Clearly, the danger that firefighters and other first responders face during disasters became all the more apparent after the recent attack on the World Trade Center. The “golden hour” — the window of time after a disaster strikes when emergency responders first on the scene can make the greatest difference and save the most lives — became the deadly hour for nearly 400 of New York City’s firefighters, police, and medical personnel who rushed to the towers within minutes of the first blast. Jack Fanning, chief of hazardous materials operations for the New York City Fire Department, was one of those who perished when the towers buckled. Fanning, a 30-year-veteran of the department, was a member of the Kennedy School’s Executive Session on Domestic Preparedness.

“Jack was an active and valuable contributor to the work of the session from its inception and one of the people in New York City government who was working to prepare for the possibilities of terrorism,” says Howitt. “He died tragically trying to save others from the reality of the terrorist attack whose threat he had long sought to avert.”

 

Seize the Moment

As New York and the nation continue trying to absorb the reality of this latest and most deadly terrorist attack on U.S. soil, experts like Kennedy School Professor Ash Carter see it as an opportune moment.
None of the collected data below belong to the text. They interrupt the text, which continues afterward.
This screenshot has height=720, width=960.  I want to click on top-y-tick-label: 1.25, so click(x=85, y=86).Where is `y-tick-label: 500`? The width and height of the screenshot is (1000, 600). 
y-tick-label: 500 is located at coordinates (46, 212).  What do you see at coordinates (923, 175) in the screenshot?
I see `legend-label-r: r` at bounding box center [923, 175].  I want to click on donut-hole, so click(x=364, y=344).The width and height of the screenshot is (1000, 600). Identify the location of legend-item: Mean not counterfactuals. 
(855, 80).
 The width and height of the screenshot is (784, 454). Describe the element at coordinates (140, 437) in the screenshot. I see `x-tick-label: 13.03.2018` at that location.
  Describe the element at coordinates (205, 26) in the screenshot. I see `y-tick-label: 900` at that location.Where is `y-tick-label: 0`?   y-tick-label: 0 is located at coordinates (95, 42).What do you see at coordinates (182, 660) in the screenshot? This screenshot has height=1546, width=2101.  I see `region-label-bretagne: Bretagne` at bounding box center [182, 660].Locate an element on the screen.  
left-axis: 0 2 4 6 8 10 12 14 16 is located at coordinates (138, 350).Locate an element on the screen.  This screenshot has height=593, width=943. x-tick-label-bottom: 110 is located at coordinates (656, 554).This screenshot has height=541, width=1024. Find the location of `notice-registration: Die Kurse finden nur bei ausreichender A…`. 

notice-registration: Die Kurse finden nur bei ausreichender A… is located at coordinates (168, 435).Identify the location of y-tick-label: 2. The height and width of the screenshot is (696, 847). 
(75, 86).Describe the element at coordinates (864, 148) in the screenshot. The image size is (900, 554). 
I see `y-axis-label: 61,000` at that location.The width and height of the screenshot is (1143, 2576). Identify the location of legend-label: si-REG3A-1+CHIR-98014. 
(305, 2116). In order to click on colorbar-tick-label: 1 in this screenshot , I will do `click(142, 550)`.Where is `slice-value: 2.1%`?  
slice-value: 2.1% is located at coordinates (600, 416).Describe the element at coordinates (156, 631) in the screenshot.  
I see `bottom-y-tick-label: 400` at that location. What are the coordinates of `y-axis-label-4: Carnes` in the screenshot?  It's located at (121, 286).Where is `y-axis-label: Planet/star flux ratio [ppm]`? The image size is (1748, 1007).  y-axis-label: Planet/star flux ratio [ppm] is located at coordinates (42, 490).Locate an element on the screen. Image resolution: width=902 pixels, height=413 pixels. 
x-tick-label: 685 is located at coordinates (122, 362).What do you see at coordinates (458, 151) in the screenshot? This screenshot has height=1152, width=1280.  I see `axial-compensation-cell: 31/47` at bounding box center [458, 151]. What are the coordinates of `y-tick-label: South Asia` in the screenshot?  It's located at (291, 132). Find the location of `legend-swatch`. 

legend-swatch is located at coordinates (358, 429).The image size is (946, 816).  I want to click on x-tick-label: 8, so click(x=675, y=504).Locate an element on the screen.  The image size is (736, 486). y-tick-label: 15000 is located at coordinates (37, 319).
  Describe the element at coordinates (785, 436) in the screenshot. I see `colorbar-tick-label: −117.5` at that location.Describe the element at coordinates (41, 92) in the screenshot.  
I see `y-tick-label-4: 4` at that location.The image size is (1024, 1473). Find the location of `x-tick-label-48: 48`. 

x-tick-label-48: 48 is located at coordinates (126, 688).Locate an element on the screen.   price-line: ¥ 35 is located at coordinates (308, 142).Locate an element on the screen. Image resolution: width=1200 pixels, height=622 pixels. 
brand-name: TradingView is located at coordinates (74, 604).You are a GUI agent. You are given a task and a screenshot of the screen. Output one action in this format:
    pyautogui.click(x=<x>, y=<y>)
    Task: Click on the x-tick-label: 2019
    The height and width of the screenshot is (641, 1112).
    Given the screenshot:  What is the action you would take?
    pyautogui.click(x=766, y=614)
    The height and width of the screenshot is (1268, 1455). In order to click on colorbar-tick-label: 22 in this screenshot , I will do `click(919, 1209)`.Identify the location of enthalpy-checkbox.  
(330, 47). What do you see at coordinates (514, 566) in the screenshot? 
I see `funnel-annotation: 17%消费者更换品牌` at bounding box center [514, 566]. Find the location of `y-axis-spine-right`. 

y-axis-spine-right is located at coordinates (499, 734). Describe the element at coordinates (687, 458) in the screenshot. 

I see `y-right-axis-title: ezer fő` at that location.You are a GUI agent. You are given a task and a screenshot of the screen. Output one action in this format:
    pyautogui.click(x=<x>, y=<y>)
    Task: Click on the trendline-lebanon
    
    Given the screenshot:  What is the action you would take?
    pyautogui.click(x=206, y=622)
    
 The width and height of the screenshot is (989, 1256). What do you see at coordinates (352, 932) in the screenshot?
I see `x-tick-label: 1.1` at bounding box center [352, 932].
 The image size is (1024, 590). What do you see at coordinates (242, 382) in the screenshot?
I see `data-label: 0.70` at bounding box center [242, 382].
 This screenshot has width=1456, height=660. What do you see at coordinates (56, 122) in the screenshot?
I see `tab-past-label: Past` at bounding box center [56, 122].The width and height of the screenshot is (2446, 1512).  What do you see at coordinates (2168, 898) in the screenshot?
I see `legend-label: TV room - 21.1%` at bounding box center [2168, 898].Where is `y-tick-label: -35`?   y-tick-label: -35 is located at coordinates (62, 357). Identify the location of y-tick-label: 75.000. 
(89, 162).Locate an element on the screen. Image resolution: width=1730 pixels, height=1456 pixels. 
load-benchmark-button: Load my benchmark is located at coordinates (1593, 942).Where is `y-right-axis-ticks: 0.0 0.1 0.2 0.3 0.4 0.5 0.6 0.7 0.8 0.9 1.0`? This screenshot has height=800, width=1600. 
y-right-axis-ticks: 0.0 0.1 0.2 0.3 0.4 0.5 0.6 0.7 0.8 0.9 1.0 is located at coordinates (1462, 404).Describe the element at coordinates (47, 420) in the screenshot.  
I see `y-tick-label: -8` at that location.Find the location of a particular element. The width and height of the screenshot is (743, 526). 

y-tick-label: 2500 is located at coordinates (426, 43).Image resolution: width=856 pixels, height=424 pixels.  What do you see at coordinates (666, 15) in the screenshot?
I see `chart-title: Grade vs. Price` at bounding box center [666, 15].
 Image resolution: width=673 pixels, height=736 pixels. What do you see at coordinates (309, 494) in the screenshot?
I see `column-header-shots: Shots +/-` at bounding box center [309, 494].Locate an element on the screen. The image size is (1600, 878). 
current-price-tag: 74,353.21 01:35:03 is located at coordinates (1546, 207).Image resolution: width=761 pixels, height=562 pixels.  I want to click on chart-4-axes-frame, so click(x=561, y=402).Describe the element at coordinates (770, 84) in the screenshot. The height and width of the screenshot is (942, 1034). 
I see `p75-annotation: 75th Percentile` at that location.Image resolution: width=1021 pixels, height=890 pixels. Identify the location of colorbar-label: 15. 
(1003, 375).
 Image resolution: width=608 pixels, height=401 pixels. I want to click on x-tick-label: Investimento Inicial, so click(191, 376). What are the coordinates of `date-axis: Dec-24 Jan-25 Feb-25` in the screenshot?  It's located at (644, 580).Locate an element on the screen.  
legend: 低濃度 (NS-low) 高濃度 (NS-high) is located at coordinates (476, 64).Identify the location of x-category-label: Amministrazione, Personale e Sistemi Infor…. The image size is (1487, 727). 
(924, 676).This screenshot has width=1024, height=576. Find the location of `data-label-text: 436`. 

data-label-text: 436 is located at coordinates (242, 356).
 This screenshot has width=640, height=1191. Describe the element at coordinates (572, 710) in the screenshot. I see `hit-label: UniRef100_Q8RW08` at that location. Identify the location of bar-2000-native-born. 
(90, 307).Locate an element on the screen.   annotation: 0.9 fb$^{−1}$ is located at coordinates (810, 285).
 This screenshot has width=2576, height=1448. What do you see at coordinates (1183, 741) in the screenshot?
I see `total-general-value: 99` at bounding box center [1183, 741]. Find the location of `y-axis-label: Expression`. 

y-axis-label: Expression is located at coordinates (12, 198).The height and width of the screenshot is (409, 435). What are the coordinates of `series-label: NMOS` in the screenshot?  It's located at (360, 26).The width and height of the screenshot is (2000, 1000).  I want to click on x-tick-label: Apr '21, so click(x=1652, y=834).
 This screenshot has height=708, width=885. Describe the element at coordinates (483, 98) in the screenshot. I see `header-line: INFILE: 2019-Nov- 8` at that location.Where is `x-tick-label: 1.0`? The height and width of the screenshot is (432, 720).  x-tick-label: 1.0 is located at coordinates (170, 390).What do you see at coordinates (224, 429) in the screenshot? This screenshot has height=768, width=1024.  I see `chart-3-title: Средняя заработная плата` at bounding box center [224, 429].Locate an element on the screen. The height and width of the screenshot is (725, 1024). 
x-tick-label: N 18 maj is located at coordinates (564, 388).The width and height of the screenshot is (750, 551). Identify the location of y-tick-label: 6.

“We need to use this moment of public attention and concern to prepare the country better for this kind of threat,” says Carter, a member of the executive session and a former assistant secretary of defense for international security policy. For instance, “There is talk of increasing airline security to make it harder for terrorists to turn airliners into giant cruise missiles. The FAA has long succeeded in keeping guns and bombs off airplanes, but it is impossible to keep sharp-edged metal objects off planes. Prison inmates have demonstrated over centuries that a knife can be fashioned out of just about anything. Airline passengers cannot be asked to board naked. The key to preventing the type of takeover that apparently occurred is to put an armored Kevlar door behind the cockpit, possibly to arm the air crew, and to add software permitting pilots and controllers to lock the autopilot so the plane cannot be maneuvered if it is taken over.”

The moment can also be used to drive home what Howitt and the other members of the executive session will continue to focus on: making sure everyone is prepared.

“All places have industry or some historical monuments that could be vulnerable,” says Howitt. “Any particular place in the United States still has a low probability of being attacked by terrorists, but it’s prudent and wise to have a good emergency management system in place.”

This is particularly revealing this week, says lecturer Jessica Stern PhD 1992, a member of the executive session and author of The Ultimate Terrorist, because “We will never live in a completely risk-free society. We can’t protect America from everything. We do things that make the world angry. It’s clear our enemies know that it would be hard to take us on the battlefield and win, but on American soil, we’re vulnerable.”

“Clearly, there’s no foolproof antiterrorism strategy. We need to take that as a given,” Kayyem adds. “Then you ask, what can we do? The kinds of things the domestic preparedness program and the Kennedy School are trying to address, ultimately, we hope, will assist in curtailing terrorism and its affects.”